### TASK PROMPT
Exactly as given, restate each record that follows.

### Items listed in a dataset
────────
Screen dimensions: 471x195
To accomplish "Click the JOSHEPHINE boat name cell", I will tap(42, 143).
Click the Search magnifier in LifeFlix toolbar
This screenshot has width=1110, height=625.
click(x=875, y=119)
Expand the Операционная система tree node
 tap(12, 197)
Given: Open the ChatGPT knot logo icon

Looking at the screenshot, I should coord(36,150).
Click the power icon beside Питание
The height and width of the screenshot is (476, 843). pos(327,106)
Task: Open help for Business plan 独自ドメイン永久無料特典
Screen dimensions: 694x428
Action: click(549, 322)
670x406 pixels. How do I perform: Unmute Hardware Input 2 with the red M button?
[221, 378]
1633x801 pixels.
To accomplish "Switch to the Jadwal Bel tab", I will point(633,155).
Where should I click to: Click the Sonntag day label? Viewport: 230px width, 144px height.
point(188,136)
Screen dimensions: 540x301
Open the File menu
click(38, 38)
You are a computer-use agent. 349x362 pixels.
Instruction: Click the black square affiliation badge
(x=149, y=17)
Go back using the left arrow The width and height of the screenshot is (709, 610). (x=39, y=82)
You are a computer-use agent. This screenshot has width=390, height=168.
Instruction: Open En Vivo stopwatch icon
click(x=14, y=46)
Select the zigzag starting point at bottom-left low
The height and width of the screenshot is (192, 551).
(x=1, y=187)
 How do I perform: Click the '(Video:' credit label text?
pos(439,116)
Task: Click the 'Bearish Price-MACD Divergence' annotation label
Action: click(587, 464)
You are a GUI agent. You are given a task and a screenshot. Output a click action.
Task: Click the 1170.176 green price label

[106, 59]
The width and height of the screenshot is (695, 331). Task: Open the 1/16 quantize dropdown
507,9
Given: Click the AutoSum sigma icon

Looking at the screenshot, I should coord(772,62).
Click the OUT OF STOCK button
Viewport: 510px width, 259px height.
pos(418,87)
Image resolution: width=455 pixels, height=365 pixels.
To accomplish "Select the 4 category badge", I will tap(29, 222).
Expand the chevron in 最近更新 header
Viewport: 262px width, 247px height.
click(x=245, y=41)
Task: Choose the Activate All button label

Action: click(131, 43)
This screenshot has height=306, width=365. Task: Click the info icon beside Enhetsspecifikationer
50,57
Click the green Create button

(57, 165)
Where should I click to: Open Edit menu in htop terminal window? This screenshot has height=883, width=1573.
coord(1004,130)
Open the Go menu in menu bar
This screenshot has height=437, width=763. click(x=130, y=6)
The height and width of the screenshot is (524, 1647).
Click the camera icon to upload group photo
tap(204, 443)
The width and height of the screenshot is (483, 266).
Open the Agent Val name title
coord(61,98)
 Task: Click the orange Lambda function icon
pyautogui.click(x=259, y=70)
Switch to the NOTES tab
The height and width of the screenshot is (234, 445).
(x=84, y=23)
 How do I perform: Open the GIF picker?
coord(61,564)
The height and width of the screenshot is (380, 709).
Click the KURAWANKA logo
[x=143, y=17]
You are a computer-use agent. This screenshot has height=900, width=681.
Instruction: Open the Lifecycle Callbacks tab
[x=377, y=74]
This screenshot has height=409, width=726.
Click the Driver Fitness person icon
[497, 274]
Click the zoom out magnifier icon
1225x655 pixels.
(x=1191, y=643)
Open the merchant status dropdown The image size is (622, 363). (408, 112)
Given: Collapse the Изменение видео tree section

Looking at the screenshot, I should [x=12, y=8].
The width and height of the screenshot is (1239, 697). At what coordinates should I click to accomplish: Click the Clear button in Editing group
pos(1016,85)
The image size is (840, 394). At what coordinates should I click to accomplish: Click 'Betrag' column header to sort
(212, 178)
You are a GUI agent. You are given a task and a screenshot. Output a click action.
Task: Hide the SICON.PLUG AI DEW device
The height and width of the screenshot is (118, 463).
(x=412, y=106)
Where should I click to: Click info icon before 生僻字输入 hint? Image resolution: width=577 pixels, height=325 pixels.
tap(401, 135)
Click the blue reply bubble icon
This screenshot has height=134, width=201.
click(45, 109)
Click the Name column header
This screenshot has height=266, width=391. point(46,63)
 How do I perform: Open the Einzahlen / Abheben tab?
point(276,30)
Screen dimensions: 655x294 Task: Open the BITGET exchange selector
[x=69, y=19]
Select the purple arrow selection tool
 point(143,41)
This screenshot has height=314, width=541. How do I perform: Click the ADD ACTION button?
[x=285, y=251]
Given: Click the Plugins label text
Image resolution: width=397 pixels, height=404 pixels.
────────
### REPLY TO THE TASK
Screen dimensions: 471x195
To accomplish "Click the JOSHEPHINE boat name cell", I will tap(42, 143).
Click the Search magnifier in LifeFlix toolbar
This screenshot has width=1110, height=625.
click(x=875, y=119)
Expand the Операционная система tree node
 tap(12, 197)
Given: Open the ChatGPT knot logo icon

Looking at the screenshot, I should coord(36,150).
Click the power icon beside Питание
The height and width of the screenshot is (476, 843). pos(327,106)
Task: Open help for Business plan 独自ドメイン永久無料特典
Screen dimensions: 694x428
Action: click(549, 322)
670x406 pixels. How do I perform: Unmute Hardware Input 2 with the red M button?
[221, 378]
1633x801 pixels.
To accomplish "Switch to the Jadwal Bel tab", I will point(633,155).
Where should I click to: Click the Sonntag day label? Viewport: 230px width, 144px height.
point(188,136)
Screen dimensions: 540x301
Open the File menu
click(38, 38)
You are a computer-use agent. 349x362 pixels.
Instruction: Click the black square affiliation badge
(x=149, y=17)
Go back using the left arrow The width and height of the screenshot is (709, 610). (x=39, y=82)
You are a computer-use agent. This screenshot has width=390, height=168.
Instruction: Open En Vivo stopwatch icon
click(x=14, y=46)
Select the zigzag starting point at bottom-left low
The height and width of the screenshot is (192, 551).
(x=1, y=187)
 How do I perform: Click the '(Video:' credit label text?
pos(439,116)
Task: Click the 'Bearish Price-MACD Divergence' annotation label
Action: click(587, 464)
You are a GUI agent. You are given a task and a screenshot. Output a click action.
Task: Click the 1170.176 green price label

[106, 59]
The width and height of the screenshot is (695, 331). Task: Open the 1/16 quantize dropdown
507,9
Given: Click the AutoSum sigma icon

Looking at the screenshot, I should coord(772,62).
Click the OUT OF STOCK button
Viewport: 510px width, 259px height.
pos(418,87)
Image resolution: width=455 pixels, height=365 pixels.
To accomplish "Select the 4 category badge", I will tap(29, 222).
Expand the chevron in 最近更新 header
Viewport: 262px width, 247px height.
click(x=245, y=41)
Task: Choose the Activate All button label

Action: click(131, 43)
This screenshot has height=306, width=365. Task: Click the info icon beside Enhetsspecifikationer
50,57
Click the green Create button

(57, 165)
Where should I click to: Open Edit menu in htop terminal window? This screenshot has height=883, width=1573.
coord(1004,130)
Open the Go menu in menu bar
This screenshot has height=437, width=763. click(x=130, y=6)
The height and width of the screenshot is (524, 1647).
Click the camera icon to upload group photo
tap(204, 443)
The width and height of the screenshot is (483, 266).
Open the Agent Val name title
coord(61,98)
 Task: Click the orange Lambda function icon
pyautogui.click(x=259, y=70)
Switch to the NOTES tab
The height and width of the screenshot is (234, 445).
(x=84, y=23)
 How do I perform: Open the GIF picker?
coord(61,564)
The height and width of the screenshot is (380, 709).
Click the KURAWANKA logo
[x=143, y=17]
You are a computer-use agent. This screenshot has height=900, width=681.
Instruction: Open the Lifecycle Callbacks tab
[x=377, y=74]
This screenshot has height=409, width=726.
Click the Driver Fitness person icon
[497, 274]
Click the zoom out magnifier icon
1225x655 pixels.
(x=1191, y=643)
Open the merchant status dropdown The image size is (622, 363). (408, 112)
Given: Collapse the Изменение видео tree section

Looking at the screenshot, I should [x=12, y=8].
The width and height of the screenshot is (1239, 697). At what coordinates should I click to accomplish: Click the Clear button in Editing group
pos(1016,85)
The image size is (840, 394). At what coordinates should I click to accomplish: Click 'Betrag' column header to sort
(212, 178)
You are a GUI agent. You are given a task and a screenshot. Output a click action.
Task: Hide the SICON.PLUG AI DEW device
The height and width of the screenshot is (118, 463).
(x=412, y=106)
Where should I click to: Click info icon before 生僻字输入 hint? Image resolution: width=577 pixels, height=325 pixels.
tap(401, 135)
Click the blue reply bubble icon
This screenshot has height=134, width=201.
click(45, 109)
Click the Name column header
This screenshot has height=266, width=391. point(46,63)
 How do I perform: Open the Einzahlen / Abheben tab?
point(276,30)
Screen dimensions: 655x294 Task: Open the BITGET exchange selector
[x=69, y=19]
Select the purple arrow selection tool
 point(143,41)
This screenshot has height=314, width=541. How do I perform: Click the ADD ACTION button?
[x=285, y=251]
Given: Click the Plugins label text
Image resolution: width=397 pixels, height=404 pixels.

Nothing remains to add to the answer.